Alle genannten Studienergebnisse haben dazu beigetragen, dass sich die Substitutionsbehandlung von einer in Deutschland vor 30 Jahren von vielen Fachleuten kritisierten Behandlung zur Therapie der ersten Wahl bei opioidabhängigen Patientinnen und Patienten etabliert hat.

Indikation

Bei diagnostizierter Opioidabhängigkeit (ICD 10: F11.2) ist die Substitutionsbehandlung indiziert. Die Diagnose soll laut Richtlinien der Bundesärztekammer anhand der ICD-Kriterien gestellt werden.
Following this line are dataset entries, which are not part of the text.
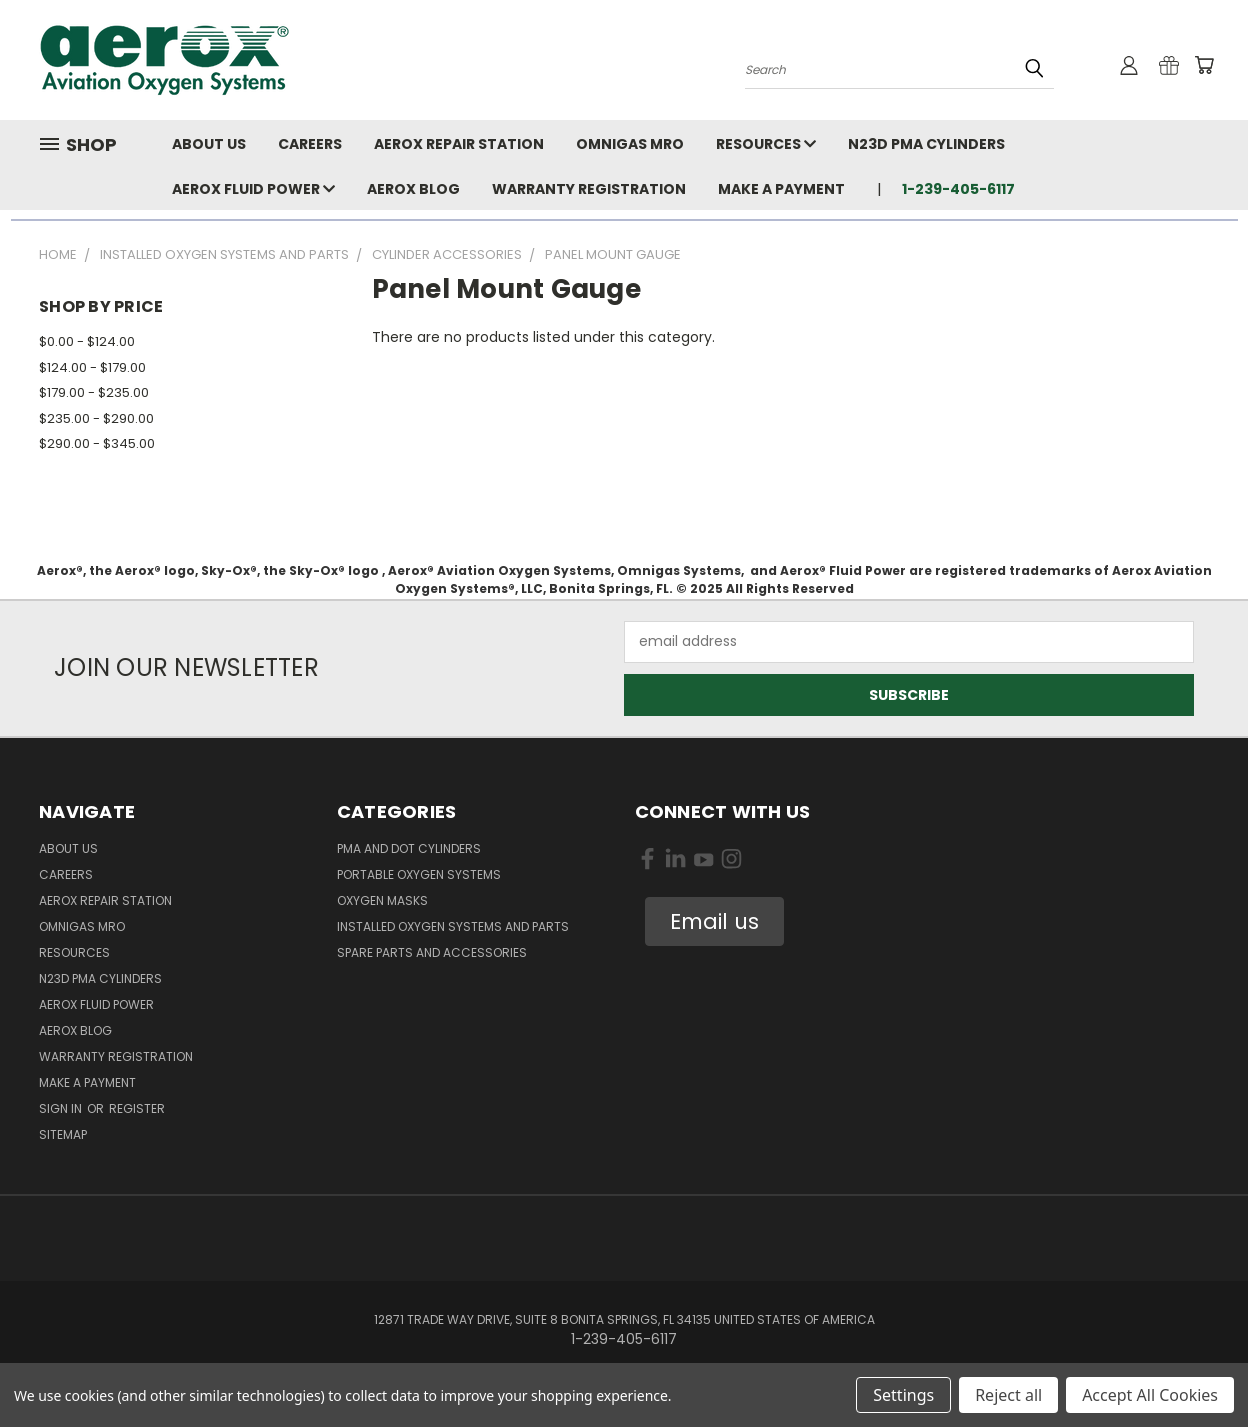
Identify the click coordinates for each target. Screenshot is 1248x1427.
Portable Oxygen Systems (419, 874)
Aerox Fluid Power (253, 189)
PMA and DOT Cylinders (409, 848)
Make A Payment (781, 189)
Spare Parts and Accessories (432, 952)
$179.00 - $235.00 (94, 392)
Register (137, 1108)
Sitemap (63, 1134)
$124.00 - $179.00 (92, 367)
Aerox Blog (413, 189)
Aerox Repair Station (459, 144)
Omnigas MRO (630, 144)
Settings (903, 1395)
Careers (310, 144)
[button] (714, 922)
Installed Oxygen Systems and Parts (453, 926)
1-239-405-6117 (958, 189)
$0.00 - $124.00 (87, 341)
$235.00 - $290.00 (96, 418)
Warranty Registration (589, 189)
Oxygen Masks (382, 900)
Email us (714, 921)
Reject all (1008, 1395)
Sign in (62, 1108)
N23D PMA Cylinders (926, 144)
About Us (209, 144)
Drei oder mehr der folgenden Kriterien müssen über einen Zeitraum von zwölf Monaten gleichzeitig vorhanden sein:

  • Starker bis übermäßiger Wunsch, Opiate zu konsumieren.
  • Verminderte Kontrollfähigkeit bezüglich des Beginns, der Beendigung und der Menge des Konsums.
  • Nachweis einer Toleranzentwicklung
  • Fortschreitende Vernachlässigung anderer Vergnügen oder Interessen zu Gunsten des Substanzkonsums; erhöhter Zeitaufwand, um die Substanz zu beschaffen.
  • Anhaltender Substanzkonsum trotz des Nachweises eindeutig schädlicher Folgen.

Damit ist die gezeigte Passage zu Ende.